Not knowing what lies beyond that growth is frankly quite a problem, but is it not our pride as eggs to hold on and be patient? A samurai pretends he has eaten well when he has no food, does he[3]? You know, this writing is midway[4]. But I’m ending it here. Bye now.

(…Really though, isn’t this very text an immature piece of work that’s still in its shell?!)

(Hmm… Well, whatever. And that attitude’s probably a misunderstanding right there, huh…)

 

BGM: “Set the Controls for the Heart of the Sun” by Pink Floyd




TL Notes for the Afterword

[1] A Horror mangaka

[2] This term, 途中 (tochuu) or “midway” appears in this segment a lot but keeping the term the same is difficult in this section. The fetus is “midway,” people are just “midway” as they get older, ect.

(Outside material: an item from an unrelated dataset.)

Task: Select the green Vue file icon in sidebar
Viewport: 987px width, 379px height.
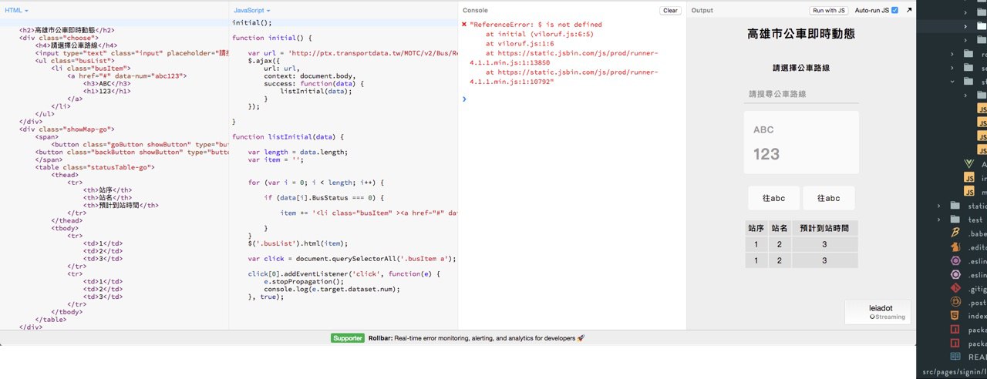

[3] Basically, means that a person is “putting on a brave face.” Was going to localize the phrase but kept it as-is because of the connection to Tooru.

[4] More wordplay with 途中. Once again made it a bit more literal to at least attempt to preserve the multiple meanings. It’s a jab at his own writing for being “immature” but it’s also a play on that this is an unfinished story, much like how an Embryo is an unfinished lifeform.